_THE DATA_:

Start of Block

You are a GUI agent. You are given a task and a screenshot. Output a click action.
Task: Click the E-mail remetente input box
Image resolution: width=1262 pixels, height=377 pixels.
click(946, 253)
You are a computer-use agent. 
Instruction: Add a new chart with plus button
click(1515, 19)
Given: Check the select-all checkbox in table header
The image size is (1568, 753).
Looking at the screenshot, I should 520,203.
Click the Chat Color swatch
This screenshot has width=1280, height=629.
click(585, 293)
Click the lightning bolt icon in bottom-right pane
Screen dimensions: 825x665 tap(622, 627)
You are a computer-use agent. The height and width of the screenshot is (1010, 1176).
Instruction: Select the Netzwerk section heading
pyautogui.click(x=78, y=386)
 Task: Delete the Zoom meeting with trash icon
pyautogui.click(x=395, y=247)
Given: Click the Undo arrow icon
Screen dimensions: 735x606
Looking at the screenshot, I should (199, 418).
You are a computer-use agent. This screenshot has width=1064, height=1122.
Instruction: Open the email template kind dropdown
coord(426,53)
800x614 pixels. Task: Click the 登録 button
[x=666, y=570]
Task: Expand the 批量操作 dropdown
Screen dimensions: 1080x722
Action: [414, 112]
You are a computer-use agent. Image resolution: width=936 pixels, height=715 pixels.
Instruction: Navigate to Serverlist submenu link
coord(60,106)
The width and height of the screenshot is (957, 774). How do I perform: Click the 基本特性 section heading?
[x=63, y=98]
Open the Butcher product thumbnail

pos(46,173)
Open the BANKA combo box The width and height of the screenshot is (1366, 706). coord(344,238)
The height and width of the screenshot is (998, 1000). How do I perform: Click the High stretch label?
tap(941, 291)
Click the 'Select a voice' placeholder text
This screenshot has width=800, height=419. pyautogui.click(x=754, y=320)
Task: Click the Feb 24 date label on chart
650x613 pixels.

End of Block

_WHAT TO DO_: Repeat all of the data exactly.

_EXERCISE RESULT_:
You are a GUI agent. You are given a task and a screenshot. Output a click action.
Task: Click the E-mail remetente input box
Image resolution: width=1262 pixels, height=377 pixels.
click(946, 253)
You are a computer-use agent. 
Instruction: Add a new chart with plus button
click(1515, 19)
Given: Check the select-all checkbox in table header
The image size is (1568, 753).
Looking at the screenshot, I should 520,203.
Click the Chat Color swatch
This screenshot has width=1280, height=629.
click(585, 293)
Click the lightning bolt icon in bottom-right pane
Screen dimensions: 825x665 tap(622, 627)
You are a computer-use agent. The height and width of the screenshot is (1010, 1176).
Instruction: Select the Netzwerk section heading
pyautogui.click(x=78, y=386)
 Task: Delete the Zoom meeting with trash icon
pyautogui.click(x=395, y=247)
Given: Click the Undo arrow icon
Screen dimensions: 735x606
Looking at the screenshot, I should (199, 418).
You are a computer-use agent. This screenshot has width=1064, height=1122.
Instruction: Open the email template kind dropdown
coord(426,53)
800x614 pixels. Task: Click the 登録 button
[x=666, y=570]
Task: Expand the 批量操作 dropdown
Screen dimensions: 1080x722
Action: [414, 112]
You are a computer-use agent. Image resolution: width=936 pixels, height=715 pixels.
Instruction: Navigate to Serverlist submenu link
coord(60,106)
The width and height of the screenshot is (957, 774). How do I perform: Click the 基本特性 section heading?
[x=63, y=98]
Open the Butcher product thumbnail

pos(46,173)
Open the BANKA combo box The width and height of the screenshot is (1366, 706). coord(344,238)
The height and width of the screenshot is (998, 1000). How do I perform: Click the High stretch label?
tap(941, 291)
Click the 'Select a voice' placeholder text
This screenshot has width=800, height=419. pyautogui.click(x=754, y=320)
Task: Click the Feb 24 date label on chart
650x613 pixels.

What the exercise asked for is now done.